At the Santa Cruz Community Credit Union, borrowers can now apply for a loan that would pay the full cost of installing a solar system with an interest rate of 7.25 percent, about half the average rate charged by the credit union.

Cabrillo College has also decided to make the transition to solar with plans to install a one-megawatt system somewhere on the Aptos campus. Likewise, the Santa Cruz City School District is planning on installing a 1.7-megawatt solar system spread over nine campuses. A solar system with a one-megawatt capacity could power anywhere from 500 to 1,000 average homes, depending on factors ranging from cloud cover to energy efficiency within the home. The school district plans to use its 1.7-megawatt system to provide 90 percent of the district's energy.Ross Clark, who started as the city's Global Warming Coordinator on Nov. 5, believes there is a strong desire for solar technology in the city.

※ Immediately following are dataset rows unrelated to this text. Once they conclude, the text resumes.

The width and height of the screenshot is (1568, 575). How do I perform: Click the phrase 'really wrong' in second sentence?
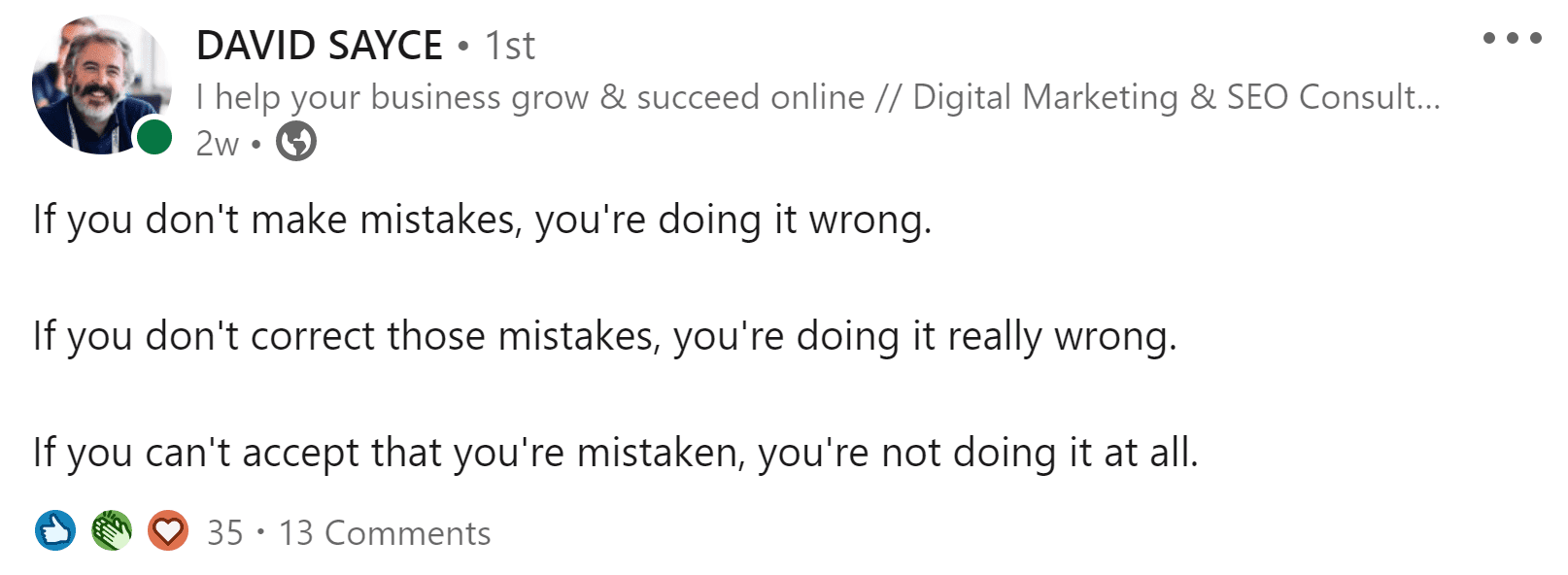click(1062, 337)
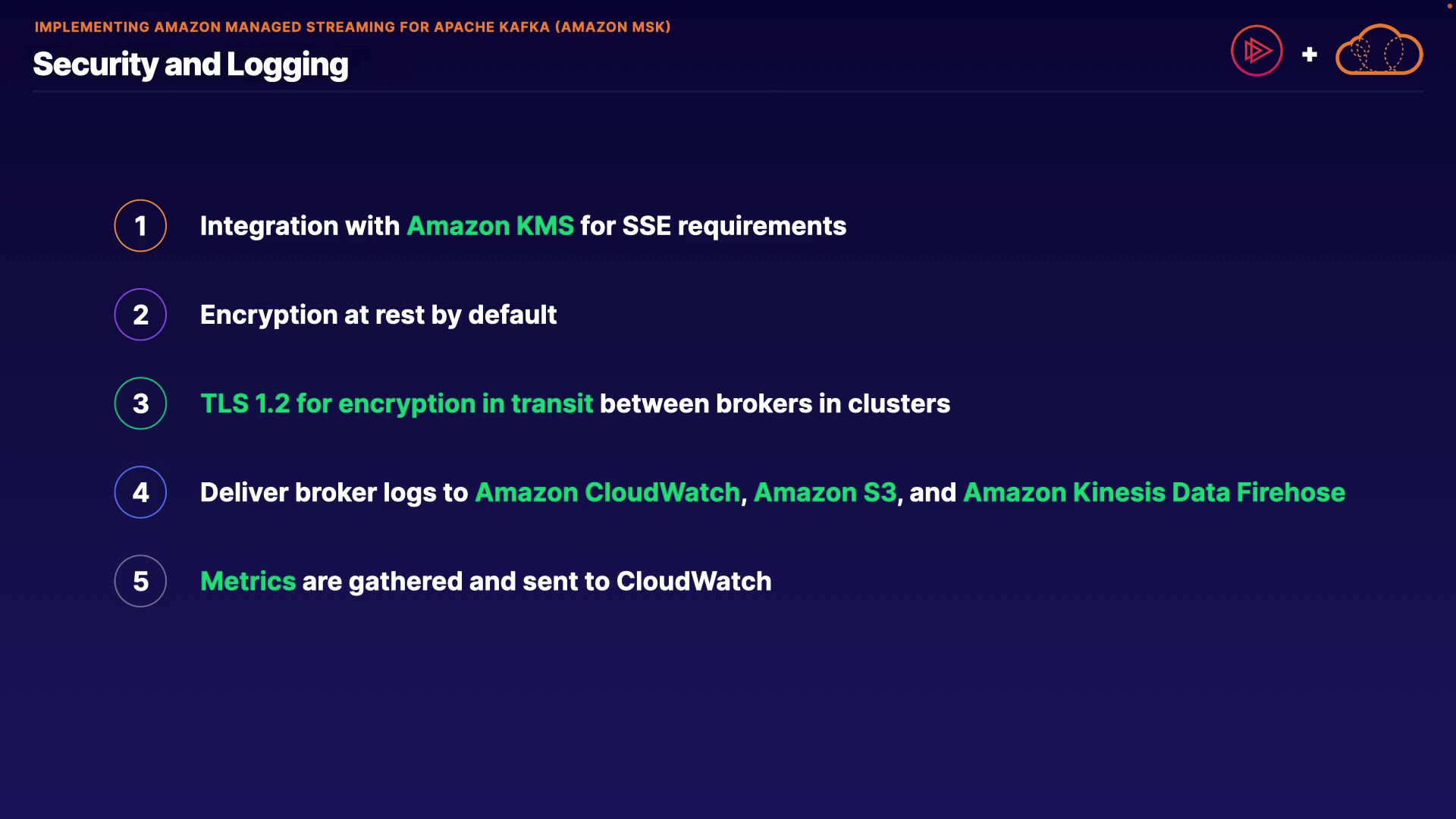The image size is (1456, 819).
Task: Click the 'between brokers in clusters' text
Action: click(774, 403)
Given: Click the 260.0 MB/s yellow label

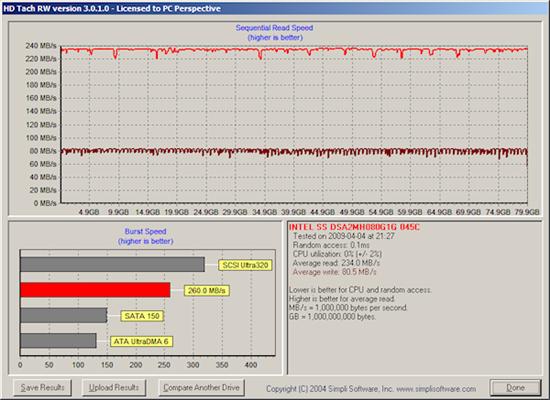Looking at the screenshot, I should pos(207,291).
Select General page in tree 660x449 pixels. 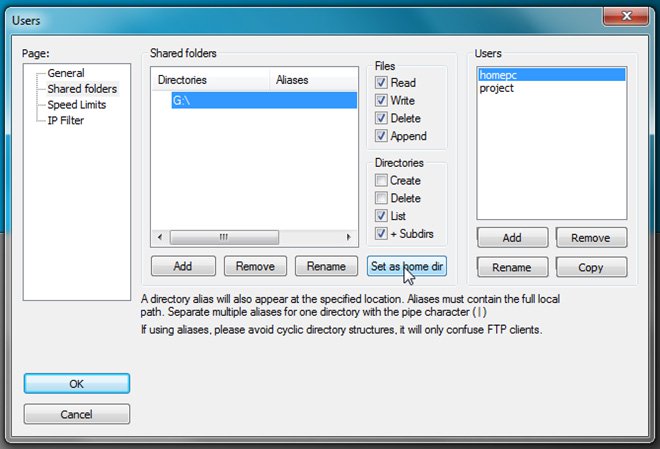[66, 73]
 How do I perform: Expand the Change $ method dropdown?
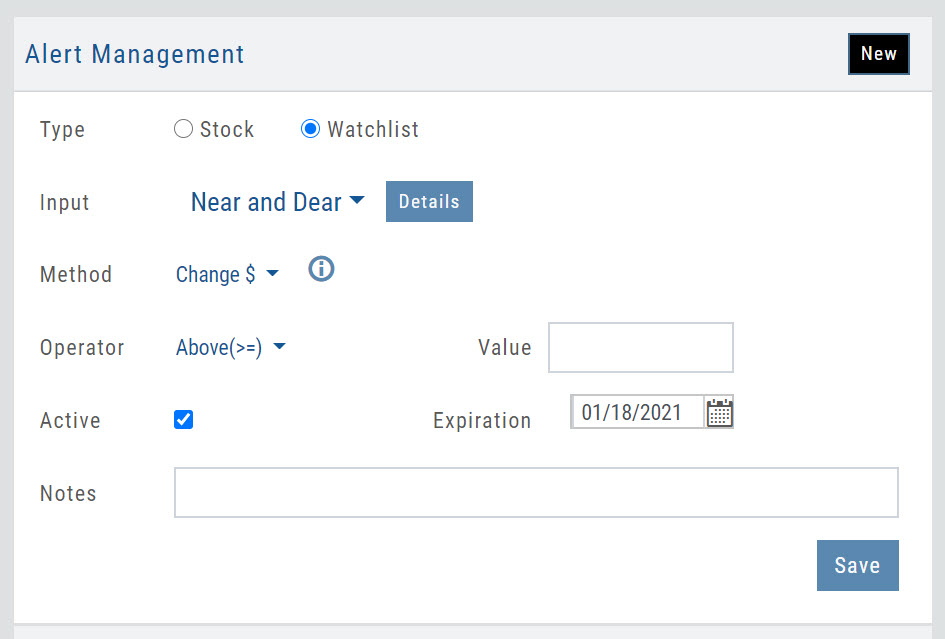tap(227, 274)
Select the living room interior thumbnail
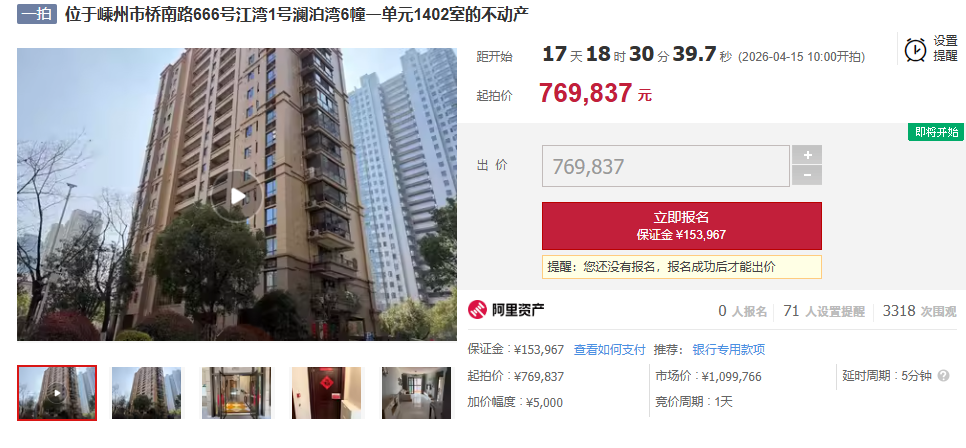This screenshot has width=966, height=448. coord(416,393)
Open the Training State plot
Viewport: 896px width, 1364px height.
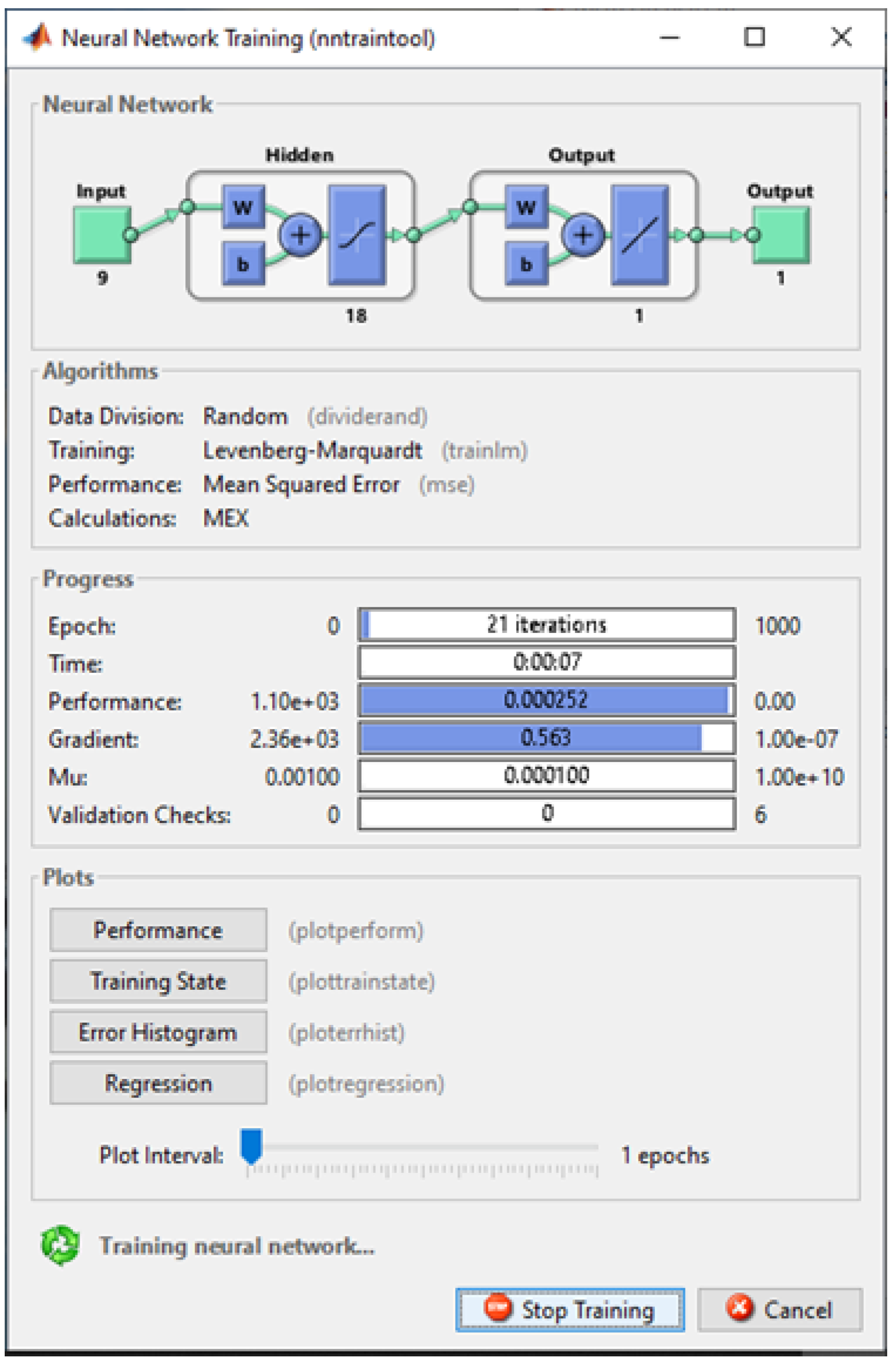(x=158, y=981)
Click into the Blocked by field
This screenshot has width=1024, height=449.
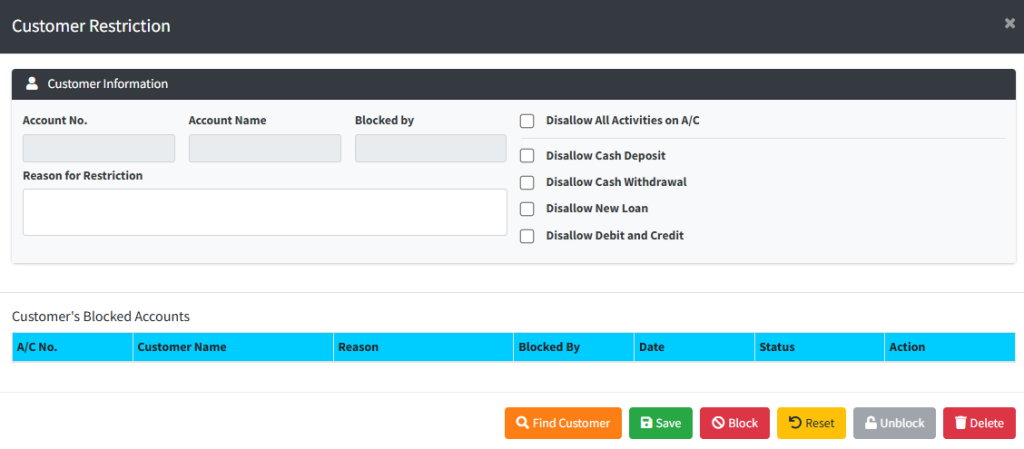[x=430, y=148]
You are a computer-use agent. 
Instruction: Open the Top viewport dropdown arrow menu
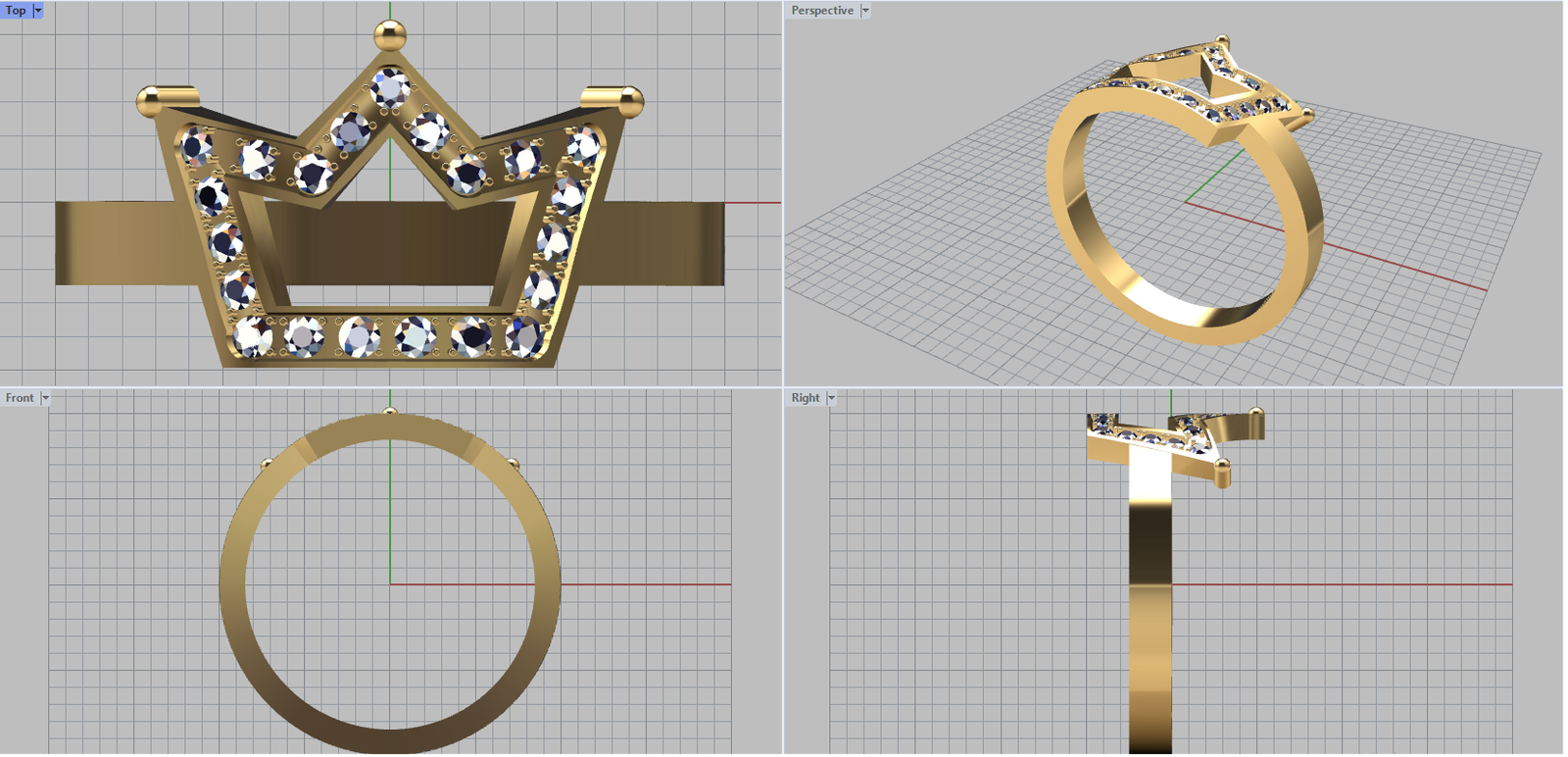(38, 11)
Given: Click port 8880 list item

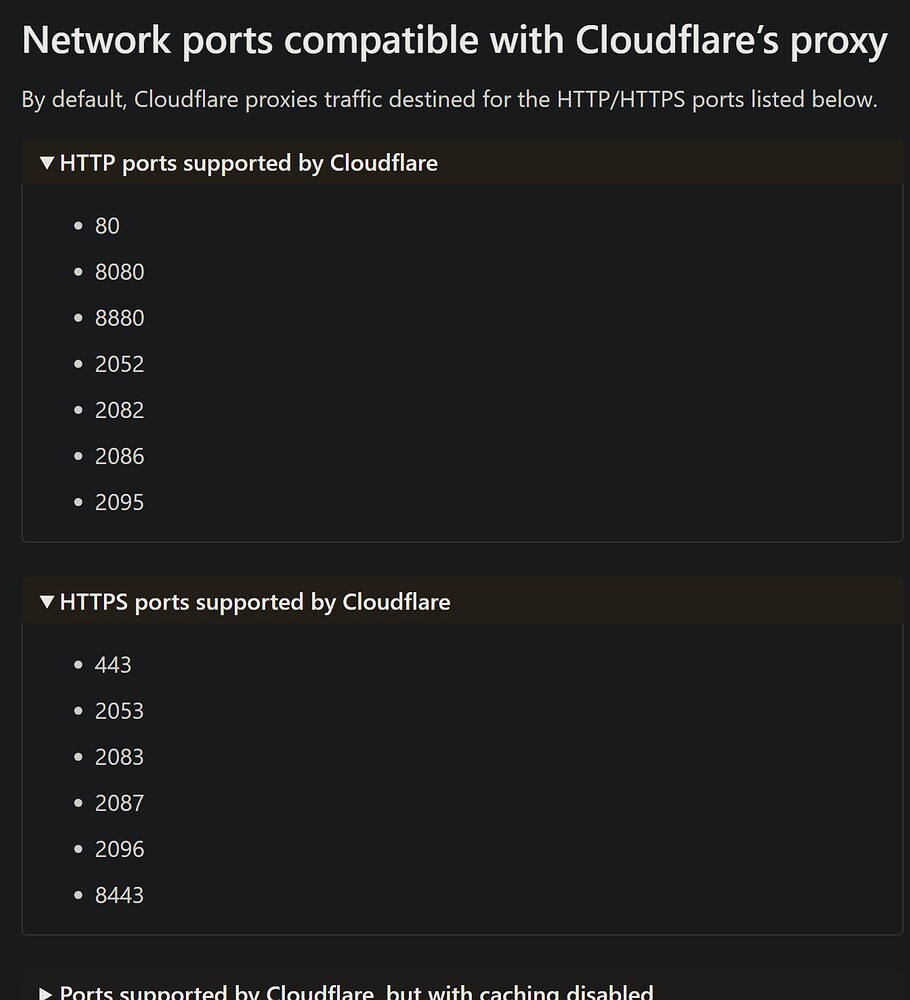Looking at the screenshot, I should click(x=119, y=318).
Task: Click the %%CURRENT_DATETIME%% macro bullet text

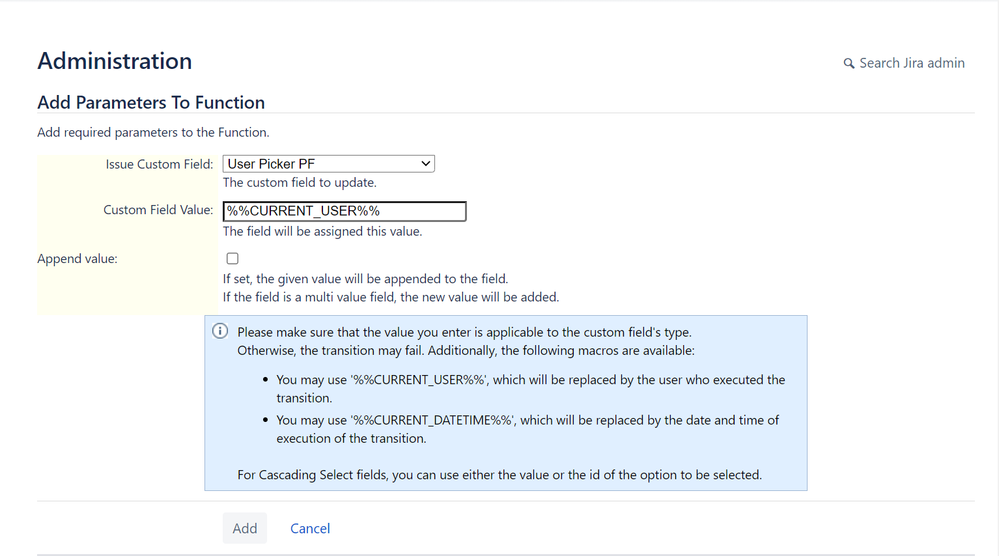Action: tap(528, 429)
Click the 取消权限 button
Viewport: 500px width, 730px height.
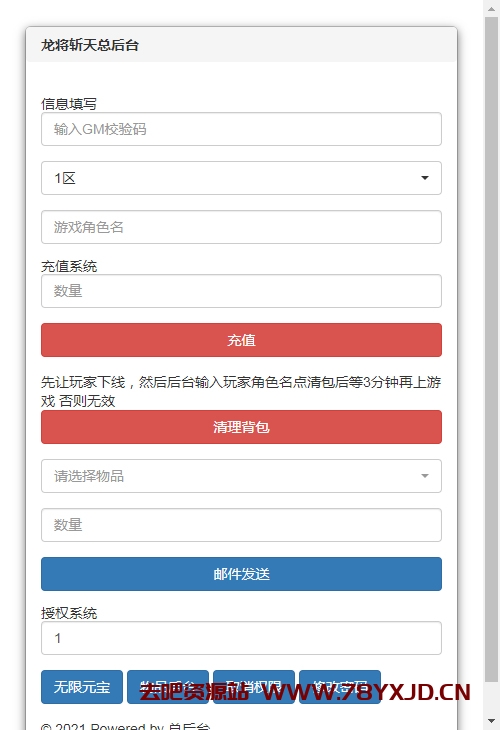point(254,687)
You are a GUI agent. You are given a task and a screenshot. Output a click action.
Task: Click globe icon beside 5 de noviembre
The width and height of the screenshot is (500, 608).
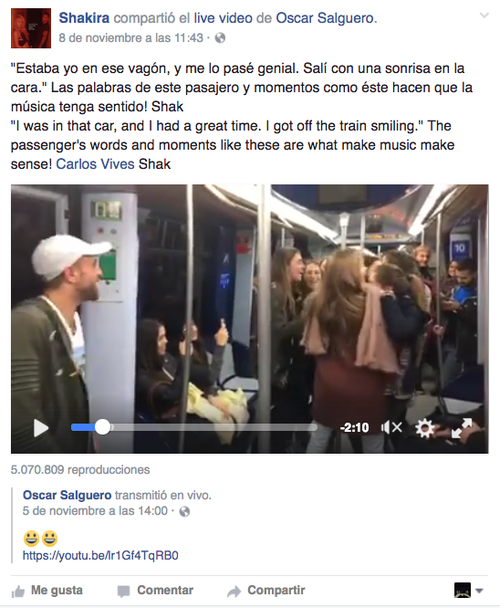tap(185, 511)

If the prohibitive costs can be overcome, either through the assessment fee idea or another avenue, Clark is confident Santa Cruz residents will be able to add energy self-sufficiency to the long list of reasons why it's good to live here."If the financing is figured out," says Clark, "everyone who's installed them that I've talked to are very happy with having them on their roof and they take a lot of pride in the fact that they generate power for the community instead of being a consumer."Clark also looks forward to working with the local business and investor communities to determine how the city can help incorporate them into the solar transition.

Back at the planning department, Larson believes Santa Cruz will continue, if not accelerate, its tradition of supporting solar projects in the recent future. More than 100 kilowatts' worth of solar systems currently grace city-owned roofs, and Larson says a one-megawatt system (which equals 1,000 kilowatts) may be added soon to offset the energy demands of the planned desalination plant."We see solar, especially in this climate and region," says Larson, "as one of the key resources that could meet the lion's share of energy needs for our community."